### Assigned task
The expected output is the line bearing "Where should I click to: Click" followed by all remaining lines of the records, each restated word for word.

*** Extracted material Section Begins ***

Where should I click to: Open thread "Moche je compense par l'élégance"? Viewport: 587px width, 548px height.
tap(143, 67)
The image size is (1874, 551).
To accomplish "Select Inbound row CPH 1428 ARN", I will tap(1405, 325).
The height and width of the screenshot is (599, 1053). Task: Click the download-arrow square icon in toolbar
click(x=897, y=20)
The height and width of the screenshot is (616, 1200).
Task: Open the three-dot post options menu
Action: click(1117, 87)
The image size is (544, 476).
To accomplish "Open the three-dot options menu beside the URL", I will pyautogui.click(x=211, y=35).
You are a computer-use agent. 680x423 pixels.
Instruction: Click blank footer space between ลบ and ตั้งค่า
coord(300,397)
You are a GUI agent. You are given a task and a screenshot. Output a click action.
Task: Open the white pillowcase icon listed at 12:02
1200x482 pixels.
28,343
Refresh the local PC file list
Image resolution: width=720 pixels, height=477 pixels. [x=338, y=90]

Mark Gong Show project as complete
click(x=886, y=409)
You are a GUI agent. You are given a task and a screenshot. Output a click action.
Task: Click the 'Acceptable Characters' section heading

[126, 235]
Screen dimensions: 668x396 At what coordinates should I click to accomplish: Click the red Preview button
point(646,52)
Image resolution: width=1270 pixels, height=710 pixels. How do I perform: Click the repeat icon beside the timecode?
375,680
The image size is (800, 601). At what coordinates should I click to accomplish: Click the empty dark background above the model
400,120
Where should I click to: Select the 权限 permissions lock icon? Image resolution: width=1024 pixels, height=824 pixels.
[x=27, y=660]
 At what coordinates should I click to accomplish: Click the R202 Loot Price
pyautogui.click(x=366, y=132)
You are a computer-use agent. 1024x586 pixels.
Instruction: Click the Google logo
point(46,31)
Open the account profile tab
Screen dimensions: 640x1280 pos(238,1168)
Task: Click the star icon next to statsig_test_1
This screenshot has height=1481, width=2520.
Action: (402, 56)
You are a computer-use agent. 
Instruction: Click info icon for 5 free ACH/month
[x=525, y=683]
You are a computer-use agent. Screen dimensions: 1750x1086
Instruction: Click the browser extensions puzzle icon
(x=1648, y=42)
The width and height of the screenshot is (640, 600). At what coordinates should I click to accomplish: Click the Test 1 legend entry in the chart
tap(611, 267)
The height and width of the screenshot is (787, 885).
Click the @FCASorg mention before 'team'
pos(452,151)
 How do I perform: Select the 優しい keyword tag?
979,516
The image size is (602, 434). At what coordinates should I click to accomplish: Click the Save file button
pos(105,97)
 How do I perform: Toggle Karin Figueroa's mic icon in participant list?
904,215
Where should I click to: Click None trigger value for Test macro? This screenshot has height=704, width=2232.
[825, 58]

*** Extracted material Section Ends ***

### Reply to the exercise
Where should I click to: Click None trigger value for Test macro? This screenshot has height=704, width=2232.
[825, 58]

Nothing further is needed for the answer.